====== DATA FOR THE TASK ======

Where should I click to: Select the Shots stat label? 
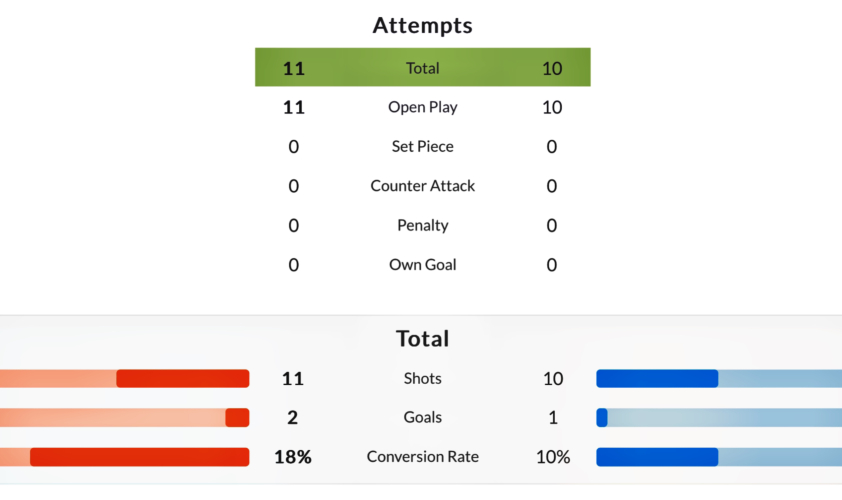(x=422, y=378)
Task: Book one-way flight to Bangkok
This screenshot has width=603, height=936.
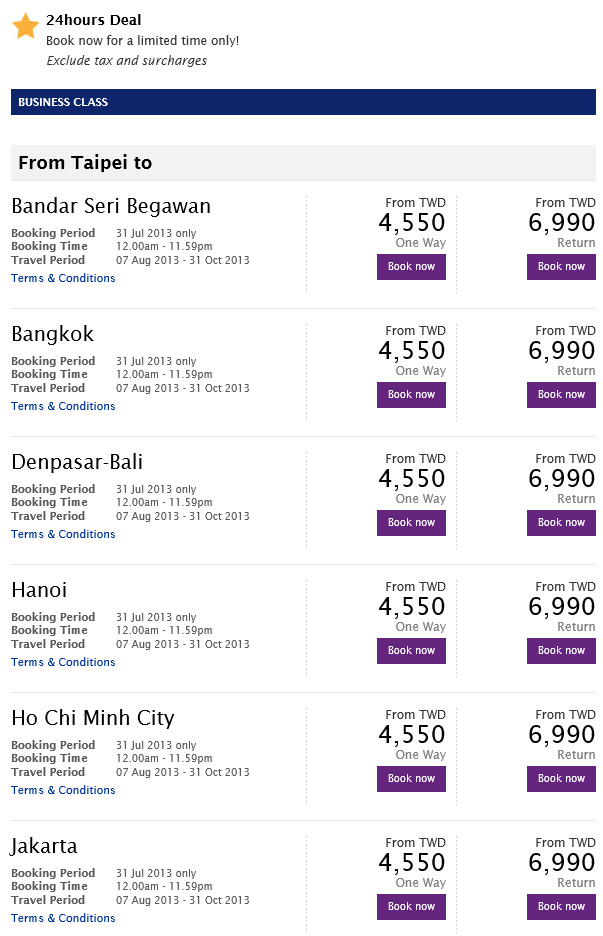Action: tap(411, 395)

======

WHAT IS BEING ASKED » Repeat the lines of the records verbatim, starting at the line containing "Task: Book one-way flight to Bangkok" and stopping after the final line. Images stay out.

EXERCISE RESPONSE »
Task: Book one-way flight to Bangkok
This screenshot has width=603, height=936.
Action: tap(411, 395)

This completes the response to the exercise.